La raison en est que l’utilisation d’un modèle ne garantit pas la justesse des évaluations. Evaluer une proposition de politique économique, c’est d’abord choisir comment intégrer telle mesure dans le cadre restrictif et quantifié d’un modèle. Ce choix est laborieux et, suivant que l’on insiste sur un mécanisme, que l’on omet un comportement, que l’on privilégie un scénario, le résultat final peut varier. Pour lever les indéterminations, pour traquer les erreurs, contourner les idées préconçues et débusquer les a priori du modélisateur, il est nécessaire de confronter l’analyse à d’autres, dans un long processus itératif. Il faut discuter et échanger sur les hypothèses hors modèle et dans le modèle. La validation passe par ces étapes.

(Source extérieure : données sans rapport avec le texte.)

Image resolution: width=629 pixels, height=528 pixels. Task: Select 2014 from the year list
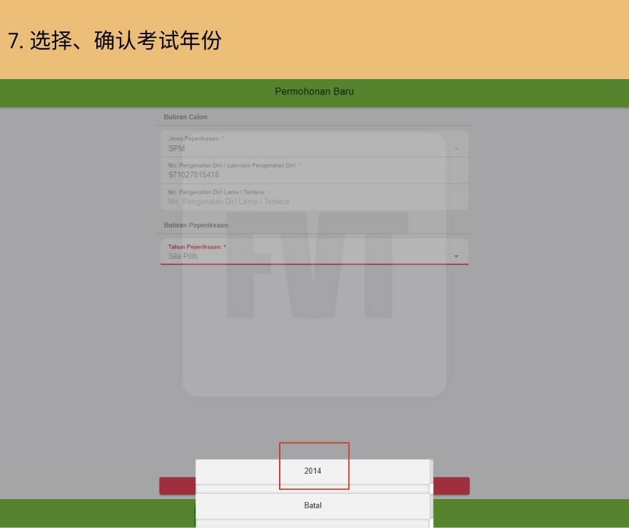click(312, 471)
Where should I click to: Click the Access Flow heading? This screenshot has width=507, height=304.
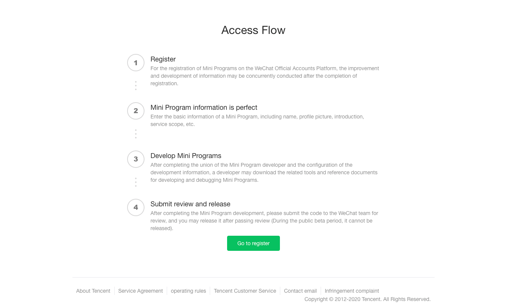[253, 30]
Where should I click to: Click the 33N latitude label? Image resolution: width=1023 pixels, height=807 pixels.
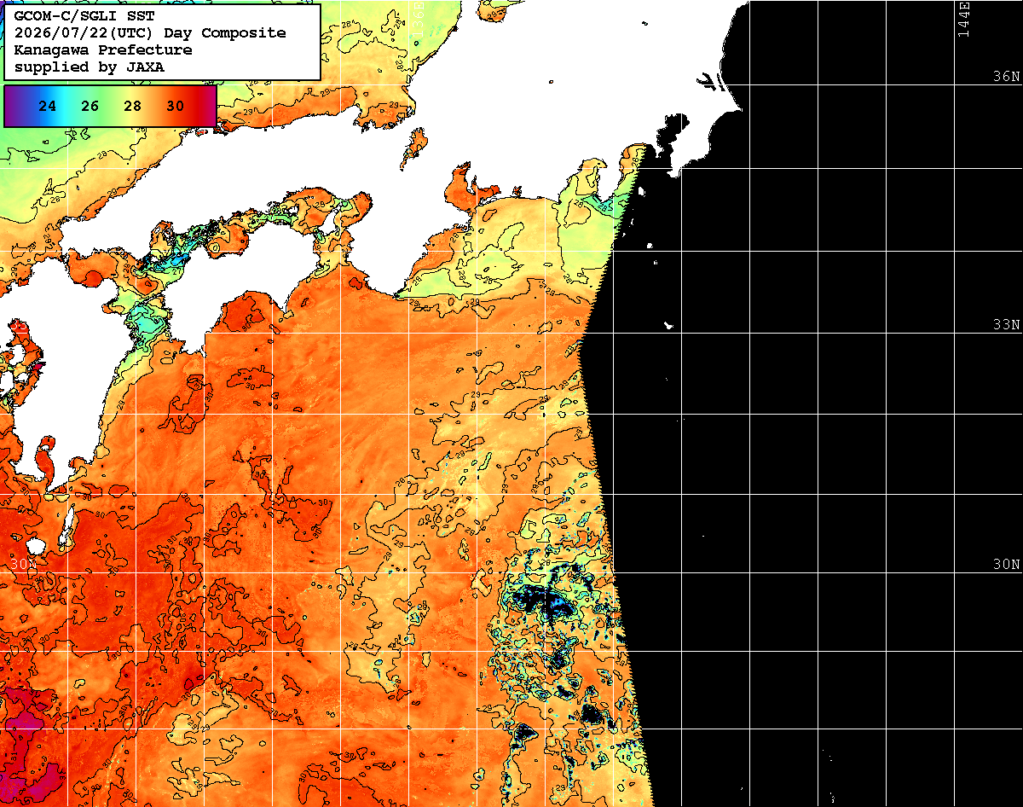[x=1006, y=324]
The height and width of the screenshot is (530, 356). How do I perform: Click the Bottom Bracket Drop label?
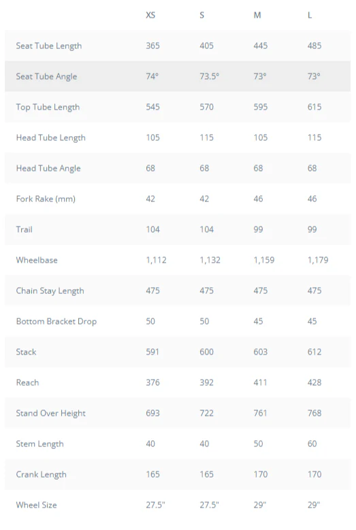point(56,321)
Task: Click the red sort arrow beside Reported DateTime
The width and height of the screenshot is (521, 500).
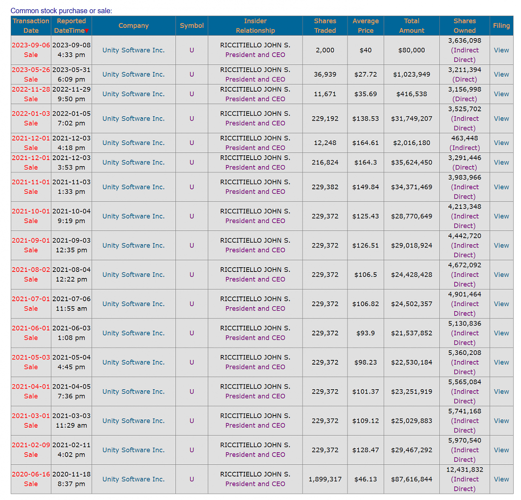Action: tap(87, 31)
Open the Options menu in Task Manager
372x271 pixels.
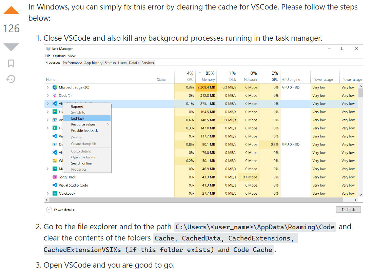tap(59, 56)
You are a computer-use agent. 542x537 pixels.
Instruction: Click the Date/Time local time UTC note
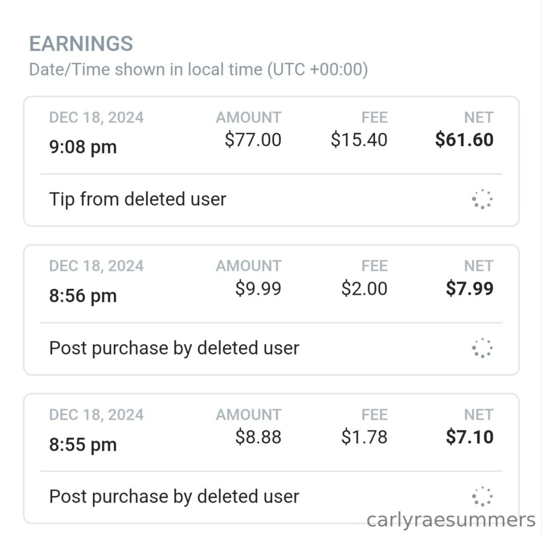pos(198,70)
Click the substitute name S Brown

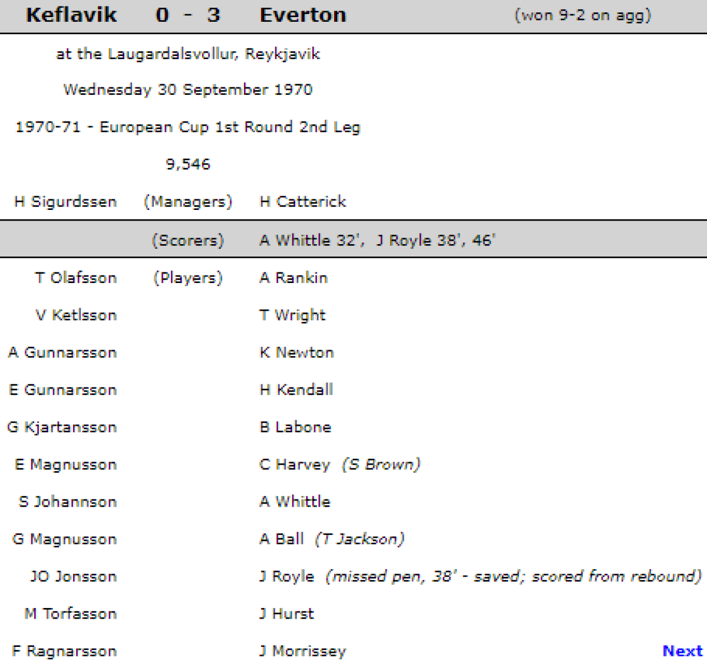[381, 465]
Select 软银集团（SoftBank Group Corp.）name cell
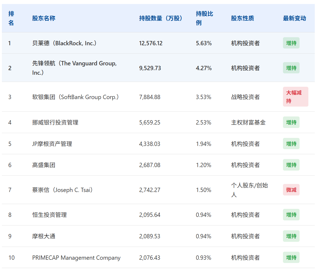This screenshot has height=275, width=318. click(75, 97)
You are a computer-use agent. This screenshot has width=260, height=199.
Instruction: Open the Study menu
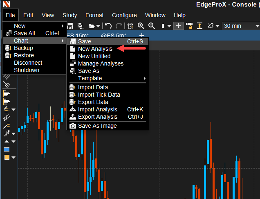pyautogui.click(x=69, y=15)
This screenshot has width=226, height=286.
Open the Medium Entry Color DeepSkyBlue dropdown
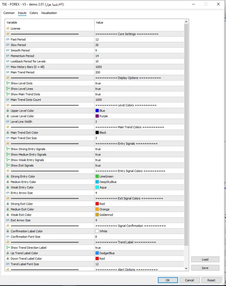click(139, 182)
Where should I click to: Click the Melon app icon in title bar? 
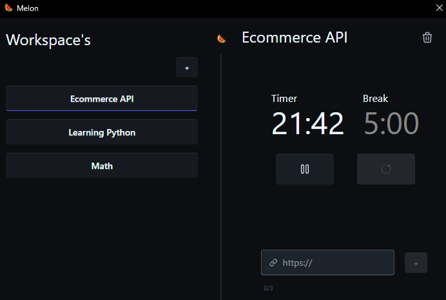[x=8, y=8]
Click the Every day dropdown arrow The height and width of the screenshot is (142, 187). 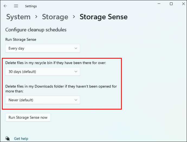[76, 48]
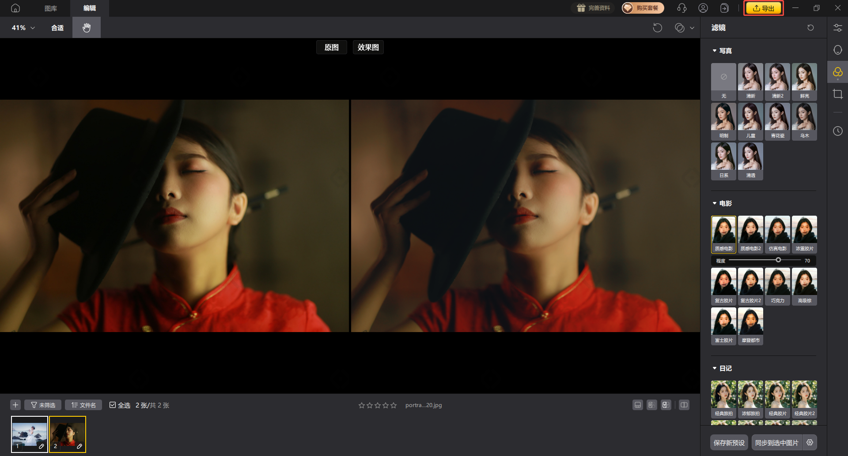Viewport: 848px width, 456px height.
Task: Click the undo rotate arrow icon
Action: pyautogui.click(x=658, y=28)
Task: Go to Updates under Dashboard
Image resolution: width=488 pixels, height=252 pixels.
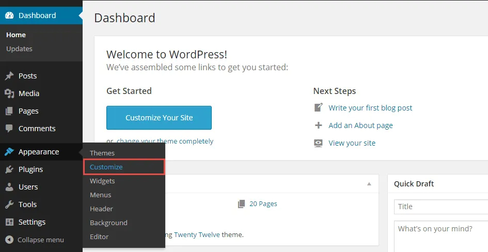Action: point(19,49)
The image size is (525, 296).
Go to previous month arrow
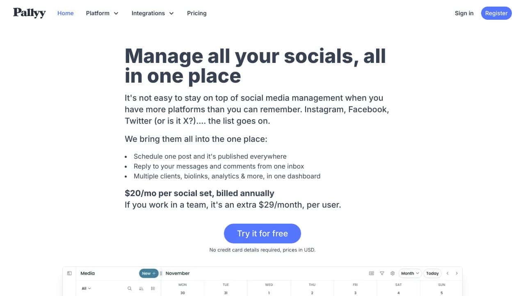click(447, 273)
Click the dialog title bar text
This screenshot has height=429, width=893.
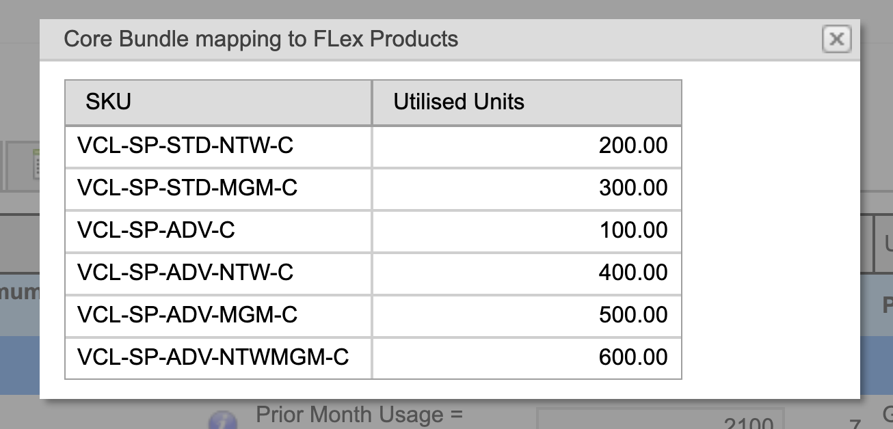coord(261,39)
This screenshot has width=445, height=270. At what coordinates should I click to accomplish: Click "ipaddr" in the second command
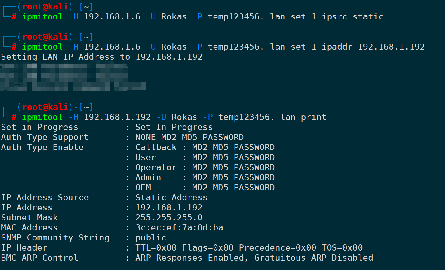click(337, 47)
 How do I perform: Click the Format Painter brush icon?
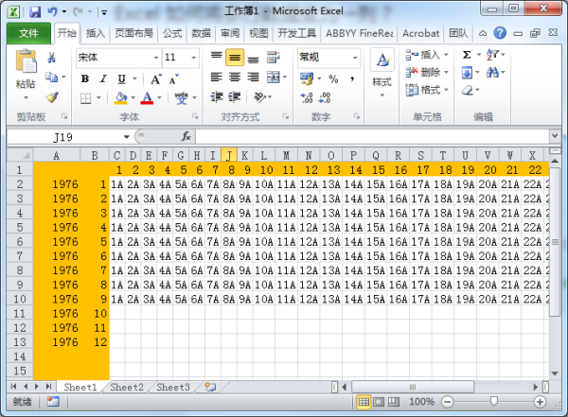(x=52, y=96)
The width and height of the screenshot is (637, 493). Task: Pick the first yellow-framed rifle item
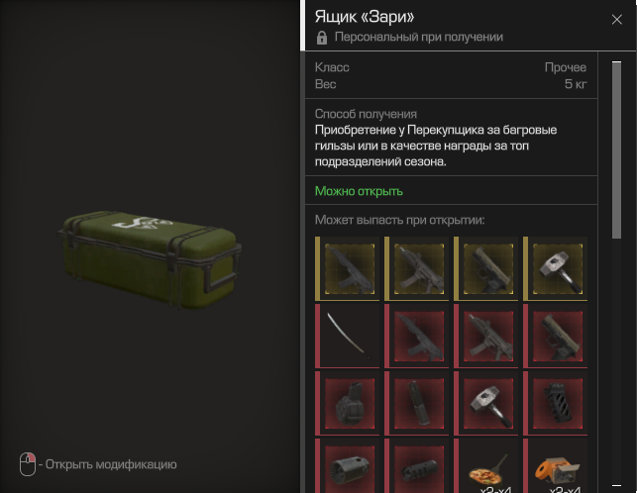(348, 268)
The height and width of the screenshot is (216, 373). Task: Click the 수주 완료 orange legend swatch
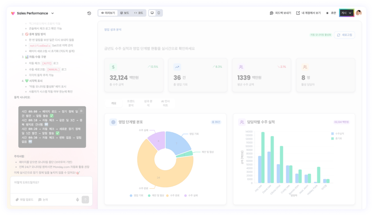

Rien ne nous indique que l’évaluation de l’étude en question ne soit passée à travers ces filtres et nous ne pouvons donc en rien apporter une caution à ce travail. Apposer le label « OFCE » sur cette étude supposerait que nous ayons pu participer à cette validation. Il n’en est rien.

Mais au-delà de la validation, il nous faut admettre que la méthode économique n’a pas la capacité aujourd’hui d’apporter des certitudes chiffrées sur des sujets pourtant importants pour notre avenir. A cela, on ne peut opposer que la transparence sur les éléments qui alimentent les modèles ou les hypothèses qui les sous tendent. On ne peut répondre à cette incertitude que par des demi-conclusions, des scénarios possibles. C’est une des raisons pour lesquelles l’OFCE a déjà exprimé des réticences à se poser en arbitre des programmes des candidats aux élections (voir ici). Nous croyons en revanche que la discussion des effets, leur quantification et des options de modélisation permettent de faire avancer les débats sur les choix de politiques économiques.

L’évaluation est donc peu propice aux coups médiatiques et aux effets d’annonce spectaculaires. Nous sommes pourtant attachés à ce lent processus scientifique.


[1] Le document indûment attribué peut être consulté ici. Il avait été mis en ligne sur le site de campagne de Eva Joly, et y figurait encore vendredi 27 janvier 2012, à 17h.  Ensuite, il  a été modifié.